Il sistema a capitalizzazione individuale, tipico della previdenza complementare, prevede invece l’accumulo, come già illustrato, delle somme versate dal sottoscrittore in un conto individuale, e l’entità della prestazione pensionistica è commisurata ai contributi versati ed ai rendimenti conseguiti dal gestore.

I vantaggi, immediatamente intuibili, del sistema a capitalizzazione sono connessi alla sua maggiore flessibilità, che consente versamenti gestiti in autonomia e, a volte, la possibilità di gestire il profilo di rischio degli investimenti per conseguire migliori rendimenti: nessun rischio per il sottoscrittore se non quello legato all’investimento finanziario: le fluttuazioni dei mercati possono influenzare anche in misura notevole le prestazioni pensionistiche ed è dunque necessario assumere decisioni consapevoli sulla scelta del comparto di investimento, con una combinazione corretta fra rischio e rendimento atteso.

Tuttavia la previdenza complementare presenta profili di risultato che spesso si rivelano deludenti: per calcolare la rendita vitalizia derivante dall’accumulo si applicano coefficienti di conversione del capitale – al netto delle imposte e dei costi di gestione – che sono determinati tenendo in considerazione diverse variabili: i) l’età del pensionando; ii) l’andamento demografico della popolazione e la speranza di vita stimata dall’ISTAT; iii) il sesso del pensionando, dal momento che la speranza di vita differisce tra uomini e donne.

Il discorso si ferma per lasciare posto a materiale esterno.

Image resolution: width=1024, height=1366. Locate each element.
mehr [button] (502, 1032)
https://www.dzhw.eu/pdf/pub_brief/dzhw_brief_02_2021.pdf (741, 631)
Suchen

Un recente report dell’Osservatorio del Fondo Priamo – fondo pensione complementare riservato ai lavoratori dipendenti addetti ai servizi di trasporto pubblico ed ai dipendenti dei settori affini – indica che la rendita vitalizia annua per un sottoscrittore che abbia accumulato 100.000 euro di capitale, a 65 anni sarà di 4.100 euro; la rendita cessa al momento del decesso del pensionato; non è dunque prevista alcuna reversibilità a favore del coniuge o di soggetti diversi dal sottoscrittore.

Qualora il sottoscrittore abbia optato per la rendita reversibile, il trattamento è determinato in misura inferiore di circa il 20%.

Come risulta con chiarezza da quanto esposto, la previdenza complementare non è certamente in grado di sostituire le garanzie e le coperture che l’AGO offre: deve essere vista come mezzo per maturare un trattamento integrativo, flessibile e modulabile secondo le possibilità di risparmio del sottoscrittore.